Biden promised during the campaign that he would ban new leasing and permitting activities.

The groups’ letter warns that federal fossil fuel expansion will worsen climate-related damage in Colorado, including floods and wildfires, more severe heatwaves and droughts, and increasing food and water insecurity — including in the Colorado River Basin.

“It is causing the collapse of ecosystems and hastening the extinction crisis,” the letter said. “Colorado’s ski industry has declared that climate change is its ‘greatest threat’ and that ‘government must act’…Parts of western Colorado have already seen warming of 2°C; further warming threatens organic agriculture in the region.”

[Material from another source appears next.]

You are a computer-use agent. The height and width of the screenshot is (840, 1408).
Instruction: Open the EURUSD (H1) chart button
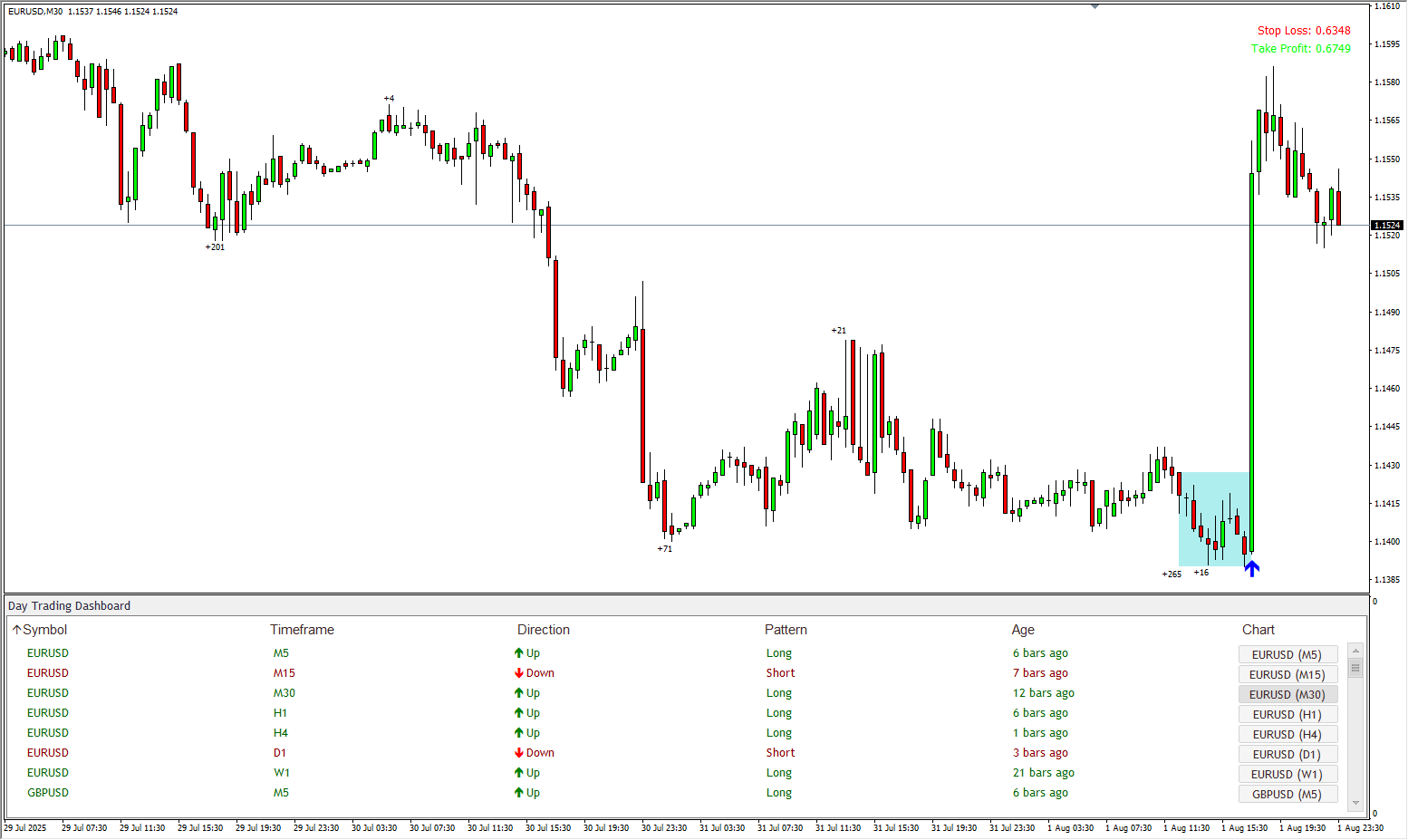(x=1287, y=714)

The letter said a leasing ban aligns with the state of Colorado’s climate goals. Its legislature has declared that “we must work together to reduce statewide greenhouse gas pollution in order to limit the increase in the global average temperature to one and one-half degrees Celsius.” Potential greenhouse gas pollution from oil, gas and coal in the world’s currently operating fields and mines, even without any new leasing or permitting, would take the world beyond 1.5 degrees Celsius.

In addition to helping safeguard Colorado’s climate, ending new leasing and permitting would protect many of the state’s most treasured public lands and vulnerable communities. Oil and gas infrastructure is omnipresent in parts of Colorado, threatening public health, schools, neighborhoods, low-income communities and communities of color.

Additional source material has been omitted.